**Task:** In the entries below, find the line with "Tap the pink lightning energy icon" and the line with "Click the bold 포인트". Return those two lines and all lines between them, exactly.

**Extracted entries:**
# # #

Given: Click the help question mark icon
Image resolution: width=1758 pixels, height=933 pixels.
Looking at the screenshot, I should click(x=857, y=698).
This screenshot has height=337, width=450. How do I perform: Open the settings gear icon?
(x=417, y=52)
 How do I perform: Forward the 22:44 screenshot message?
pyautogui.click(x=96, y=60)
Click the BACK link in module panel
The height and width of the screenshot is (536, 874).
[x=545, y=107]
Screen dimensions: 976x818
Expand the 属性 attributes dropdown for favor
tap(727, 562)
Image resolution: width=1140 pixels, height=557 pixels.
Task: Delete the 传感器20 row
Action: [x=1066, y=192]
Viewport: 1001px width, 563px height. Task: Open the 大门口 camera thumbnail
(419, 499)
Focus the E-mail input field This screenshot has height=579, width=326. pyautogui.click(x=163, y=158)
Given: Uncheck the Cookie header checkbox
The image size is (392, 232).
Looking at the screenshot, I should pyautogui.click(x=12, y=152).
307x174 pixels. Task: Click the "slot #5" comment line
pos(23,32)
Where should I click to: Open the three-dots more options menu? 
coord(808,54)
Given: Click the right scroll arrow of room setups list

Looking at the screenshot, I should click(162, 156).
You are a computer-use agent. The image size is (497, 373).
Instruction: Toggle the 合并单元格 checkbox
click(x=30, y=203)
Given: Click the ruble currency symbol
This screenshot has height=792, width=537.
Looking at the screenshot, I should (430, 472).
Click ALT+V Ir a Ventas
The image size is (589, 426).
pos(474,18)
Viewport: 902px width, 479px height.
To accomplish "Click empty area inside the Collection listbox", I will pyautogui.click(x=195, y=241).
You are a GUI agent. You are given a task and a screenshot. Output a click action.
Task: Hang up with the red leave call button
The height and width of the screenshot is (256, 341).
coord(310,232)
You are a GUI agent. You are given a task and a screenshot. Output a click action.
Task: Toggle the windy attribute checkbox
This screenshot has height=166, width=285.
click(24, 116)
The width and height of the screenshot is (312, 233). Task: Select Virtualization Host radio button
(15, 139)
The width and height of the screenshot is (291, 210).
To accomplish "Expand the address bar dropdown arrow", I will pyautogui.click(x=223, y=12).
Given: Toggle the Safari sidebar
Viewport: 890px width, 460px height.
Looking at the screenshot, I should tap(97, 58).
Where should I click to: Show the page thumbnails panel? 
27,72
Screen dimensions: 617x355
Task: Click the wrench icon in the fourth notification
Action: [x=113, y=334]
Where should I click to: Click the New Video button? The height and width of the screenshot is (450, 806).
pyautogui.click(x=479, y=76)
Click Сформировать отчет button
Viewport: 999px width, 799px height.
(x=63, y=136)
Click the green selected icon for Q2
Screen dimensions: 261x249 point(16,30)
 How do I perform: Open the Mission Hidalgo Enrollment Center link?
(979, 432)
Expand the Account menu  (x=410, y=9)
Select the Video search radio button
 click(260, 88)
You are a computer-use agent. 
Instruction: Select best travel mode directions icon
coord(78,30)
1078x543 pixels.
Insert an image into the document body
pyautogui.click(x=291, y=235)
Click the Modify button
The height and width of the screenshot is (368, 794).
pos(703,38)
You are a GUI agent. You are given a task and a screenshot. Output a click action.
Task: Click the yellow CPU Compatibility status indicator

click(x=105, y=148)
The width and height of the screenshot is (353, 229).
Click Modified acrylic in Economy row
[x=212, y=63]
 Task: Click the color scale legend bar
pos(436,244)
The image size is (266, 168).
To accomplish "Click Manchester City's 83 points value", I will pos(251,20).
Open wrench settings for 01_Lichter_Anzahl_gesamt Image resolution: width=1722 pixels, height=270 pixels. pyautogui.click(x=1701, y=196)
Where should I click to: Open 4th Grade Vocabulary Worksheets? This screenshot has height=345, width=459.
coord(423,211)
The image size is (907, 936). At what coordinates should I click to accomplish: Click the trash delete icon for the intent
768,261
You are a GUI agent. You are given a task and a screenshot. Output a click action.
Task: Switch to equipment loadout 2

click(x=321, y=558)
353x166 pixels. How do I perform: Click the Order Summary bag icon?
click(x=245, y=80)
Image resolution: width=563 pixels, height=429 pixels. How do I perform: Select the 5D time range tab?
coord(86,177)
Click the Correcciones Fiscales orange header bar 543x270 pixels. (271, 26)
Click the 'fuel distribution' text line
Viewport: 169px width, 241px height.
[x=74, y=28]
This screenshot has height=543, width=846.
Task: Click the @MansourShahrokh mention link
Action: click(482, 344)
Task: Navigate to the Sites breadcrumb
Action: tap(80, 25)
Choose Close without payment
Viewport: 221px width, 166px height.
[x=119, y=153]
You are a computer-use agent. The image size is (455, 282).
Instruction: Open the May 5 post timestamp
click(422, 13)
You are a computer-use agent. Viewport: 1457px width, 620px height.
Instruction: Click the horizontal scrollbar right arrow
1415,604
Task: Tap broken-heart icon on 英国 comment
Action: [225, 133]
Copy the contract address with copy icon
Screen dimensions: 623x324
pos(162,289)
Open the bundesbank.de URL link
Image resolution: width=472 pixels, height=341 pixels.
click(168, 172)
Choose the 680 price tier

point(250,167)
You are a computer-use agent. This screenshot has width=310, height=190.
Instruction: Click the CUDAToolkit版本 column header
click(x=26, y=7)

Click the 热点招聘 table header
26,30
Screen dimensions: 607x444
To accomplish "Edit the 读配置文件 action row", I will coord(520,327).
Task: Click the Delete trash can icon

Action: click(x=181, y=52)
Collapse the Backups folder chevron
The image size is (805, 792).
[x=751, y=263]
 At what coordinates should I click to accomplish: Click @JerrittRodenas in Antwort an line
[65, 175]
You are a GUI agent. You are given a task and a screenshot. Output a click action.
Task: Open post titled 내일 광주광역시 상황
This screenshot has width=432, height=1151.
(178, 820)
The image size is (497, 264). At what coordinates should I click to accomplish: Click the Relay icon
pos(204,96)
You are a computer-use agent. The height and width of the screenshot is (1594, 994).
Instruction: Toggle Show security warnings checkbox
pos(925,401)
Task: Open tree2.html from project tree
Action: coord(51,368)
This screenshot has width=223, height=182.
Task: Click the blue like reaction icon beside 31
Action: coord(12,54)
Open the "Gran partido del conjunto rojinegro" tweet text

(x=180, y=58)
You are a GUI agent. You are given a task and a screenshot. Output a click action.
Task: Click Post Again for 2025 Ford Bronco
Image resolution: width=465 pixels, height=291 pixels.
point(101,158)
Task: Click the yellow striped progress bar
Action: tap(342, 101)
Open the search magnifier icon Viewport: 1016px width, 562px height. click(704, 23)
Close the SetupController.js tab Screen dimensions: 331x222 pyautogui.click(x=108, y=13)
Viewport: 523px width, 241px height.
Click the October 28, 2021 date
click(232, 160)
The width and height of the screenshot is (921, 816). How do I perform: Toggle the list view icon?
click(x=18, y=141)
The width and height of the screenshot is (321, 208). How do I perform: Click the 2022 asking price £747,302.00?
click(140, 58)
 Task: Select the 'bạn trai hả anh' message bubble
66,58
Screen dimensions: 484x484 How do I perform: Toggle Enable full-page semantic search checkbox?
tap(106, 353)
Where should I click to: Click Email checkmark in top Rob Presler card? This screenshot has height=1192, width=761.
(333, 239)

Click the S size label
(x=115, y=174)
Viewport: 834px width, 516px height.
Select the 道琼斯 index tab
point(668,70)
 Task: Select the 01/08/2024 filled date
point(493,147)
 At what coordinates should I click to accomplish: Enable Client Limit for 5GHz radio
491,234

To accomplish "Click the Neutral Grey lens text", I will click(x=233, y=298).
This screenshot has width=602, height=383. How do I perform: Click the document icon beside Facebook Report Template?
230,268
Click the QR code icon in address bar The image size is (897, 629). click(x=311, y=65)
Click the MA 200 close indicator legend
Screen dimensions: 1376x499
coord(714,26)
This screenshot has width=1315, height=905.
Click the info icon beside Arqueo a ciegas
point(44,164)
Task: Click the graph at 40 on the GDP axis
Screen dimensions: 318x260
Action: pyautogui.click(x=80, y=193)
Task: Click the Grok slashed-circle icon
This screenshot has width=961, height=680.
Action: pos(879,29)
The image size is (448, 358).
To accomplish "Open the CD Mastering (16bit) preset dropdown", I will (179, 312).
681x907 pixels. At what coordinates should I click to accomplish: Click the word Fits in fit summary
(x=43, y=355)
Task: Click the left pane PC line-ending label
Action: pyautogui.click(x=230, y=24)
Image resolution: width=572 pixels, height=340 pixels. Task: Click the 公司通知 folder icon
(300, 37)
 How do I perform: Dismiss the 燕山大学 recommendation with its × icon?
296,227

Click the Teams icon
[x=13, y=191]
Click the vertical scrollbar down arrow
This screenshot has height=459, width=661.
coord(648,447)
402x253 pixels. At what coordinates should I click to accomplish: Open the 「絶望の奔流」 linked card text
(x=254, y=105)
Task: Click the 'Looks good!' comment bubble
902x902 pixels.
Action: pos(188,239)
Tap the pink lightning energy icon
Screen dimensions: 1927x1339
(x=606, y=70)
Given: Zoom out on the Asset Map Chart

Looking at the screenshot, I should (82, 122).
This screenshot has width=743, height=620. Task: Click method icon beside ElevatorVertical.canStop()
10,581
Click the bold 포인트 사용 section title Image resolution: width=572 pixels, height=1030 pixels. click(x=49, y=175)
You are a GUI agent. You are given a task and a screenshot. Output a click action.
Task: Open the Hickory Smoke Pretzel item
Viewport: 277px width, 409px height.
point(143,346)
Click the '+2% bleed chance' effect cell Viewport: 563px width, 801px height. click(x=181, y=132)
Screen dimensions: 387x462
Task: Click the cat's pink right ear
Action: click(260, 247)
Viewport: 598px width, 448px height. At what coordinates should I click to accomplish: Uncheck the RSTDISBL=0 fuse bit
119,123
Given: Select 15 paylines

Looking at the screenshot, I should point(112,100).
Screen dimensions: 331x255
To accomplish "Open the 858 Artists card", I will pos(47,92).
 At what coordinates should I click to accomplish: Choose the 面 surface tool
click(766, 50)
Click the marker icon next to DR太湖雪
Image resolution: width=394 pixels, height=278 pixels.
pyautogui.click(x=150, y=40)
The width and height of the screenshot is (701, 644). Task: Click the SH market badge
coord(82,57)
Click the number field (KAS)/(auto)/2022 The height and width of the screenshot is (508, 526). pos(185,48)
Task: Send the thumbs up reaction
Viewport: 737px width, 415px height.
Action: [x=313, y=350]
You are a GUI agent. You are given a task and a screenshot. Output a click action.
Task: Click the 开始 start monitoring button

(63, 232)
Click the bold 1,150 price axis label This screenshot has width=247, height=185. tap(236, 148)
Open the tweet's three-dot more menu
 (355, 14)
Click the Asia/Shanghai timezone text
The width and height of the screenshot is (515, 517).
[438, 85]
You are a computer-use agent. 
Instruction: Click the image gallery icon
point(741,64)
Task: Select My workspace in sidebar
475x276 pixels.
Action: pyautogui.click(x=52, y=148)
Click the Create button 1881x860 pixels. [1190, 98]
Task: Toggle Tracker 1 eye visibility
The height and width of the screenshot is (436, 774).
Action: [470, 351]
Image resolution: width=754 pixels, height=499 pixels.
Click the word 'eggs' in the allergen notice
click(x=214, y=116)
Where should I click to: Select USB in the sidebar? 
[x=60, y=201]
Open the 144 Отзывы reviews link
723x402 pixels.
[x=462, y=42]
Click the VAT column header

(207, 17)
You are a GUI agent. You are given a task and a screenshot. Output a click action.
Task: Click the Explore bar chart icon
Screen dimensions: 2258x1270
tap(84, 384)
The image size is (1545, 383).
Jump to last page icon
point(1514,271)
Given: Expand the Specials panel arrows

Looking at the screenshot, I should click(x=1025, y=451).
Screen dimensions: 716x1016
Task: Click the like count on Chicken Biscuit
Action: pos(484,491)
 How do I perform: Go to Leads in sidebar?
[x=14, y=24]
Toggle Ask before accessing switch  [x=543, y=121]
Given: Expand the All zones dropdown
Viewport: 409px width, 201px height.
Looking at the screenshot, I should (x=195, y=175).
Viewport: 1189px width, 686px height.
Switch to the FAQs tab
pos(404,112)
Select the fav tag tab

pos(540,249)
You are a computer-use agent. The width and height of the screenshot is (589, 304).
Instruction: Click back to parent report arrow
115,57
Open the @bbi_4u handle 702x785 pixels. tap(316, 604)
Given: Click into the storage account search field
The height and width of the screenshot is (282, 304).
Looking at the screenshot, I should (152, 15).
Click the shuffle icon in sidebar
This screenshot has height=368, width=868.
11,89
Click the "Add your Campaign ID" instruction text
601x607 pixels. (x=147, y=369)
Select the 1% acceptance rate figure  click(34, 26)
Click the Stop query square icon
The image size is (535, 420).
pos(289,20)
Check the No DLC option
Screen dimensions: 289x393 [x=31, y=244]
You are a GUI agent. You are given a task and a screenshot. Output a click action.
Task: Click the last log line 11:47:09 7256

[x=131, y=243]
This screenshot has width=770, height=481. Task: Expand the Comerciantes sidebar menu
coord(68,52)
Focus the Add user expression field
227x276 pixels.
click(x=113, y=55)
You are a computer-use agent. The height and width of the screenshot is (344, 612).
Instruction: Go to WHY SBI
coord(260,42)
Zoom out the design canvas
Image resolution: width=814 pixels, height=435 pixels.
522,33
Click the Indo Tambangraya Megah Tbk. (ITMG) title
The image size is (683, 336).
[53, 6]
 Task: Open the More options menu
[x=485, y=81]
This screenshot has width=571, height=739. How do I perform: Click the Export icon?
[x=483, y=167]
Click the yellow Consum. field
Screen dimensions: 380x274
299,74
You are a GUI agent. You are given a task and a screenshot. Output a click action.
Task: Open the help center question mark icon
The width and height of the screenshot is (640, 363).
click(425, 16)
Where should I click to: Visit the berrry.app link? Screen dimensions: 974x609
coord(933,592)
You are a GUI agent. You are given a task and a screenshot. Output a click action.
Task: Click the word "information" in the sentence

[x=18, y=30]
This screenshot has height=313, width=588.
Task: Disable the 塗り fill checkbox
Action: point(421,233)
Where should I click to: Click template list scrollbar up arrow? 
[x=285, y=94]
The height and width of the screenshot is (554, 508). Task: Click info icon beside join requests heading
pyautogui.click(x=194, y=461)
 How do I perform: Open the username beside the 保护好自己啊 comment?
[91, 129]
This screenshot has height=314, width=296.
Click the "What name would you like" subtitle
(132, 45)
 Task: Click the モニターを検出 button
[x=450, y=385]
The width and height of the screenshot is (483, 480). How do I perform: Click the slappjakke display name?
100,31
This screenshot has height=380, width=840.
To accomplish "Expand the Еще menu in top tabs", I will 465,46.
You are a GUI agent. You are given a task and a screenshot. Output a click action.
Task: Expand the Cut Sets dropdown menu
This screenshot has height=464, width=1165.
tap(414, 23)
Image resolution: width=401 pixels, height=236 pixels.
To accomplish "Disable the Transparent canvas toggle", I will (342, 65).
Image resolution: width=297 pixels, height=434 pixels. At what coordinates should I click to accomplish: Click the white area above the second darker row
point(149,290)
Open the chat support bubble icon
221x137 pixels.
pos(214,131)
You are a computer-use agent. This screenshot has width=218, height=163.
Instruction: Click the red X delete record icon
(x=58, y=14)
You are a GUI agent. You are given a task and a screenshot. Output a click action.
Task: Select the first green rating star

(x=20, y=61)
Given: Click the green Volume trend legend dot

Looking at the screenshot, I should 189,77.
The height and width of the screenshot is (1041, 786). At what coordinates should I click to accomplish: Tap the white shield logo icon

# # #

**Answer to the problem:**
Tap the pink lightning energy icon
Screen dimensions: 1927x1339
(x=606, y=70)
Given: Zoom out on the Asset Map Chart

Looking at the screenshot, I should (82, 122).
This screenshot has width=743, height=620. Task: Click method icon beside ElevatorVertical.canStop()
10,581
Click the bold 포인트 사용 section title Image resolution: width=572 pixels, height=1030 pixels. click(x=49, y=175)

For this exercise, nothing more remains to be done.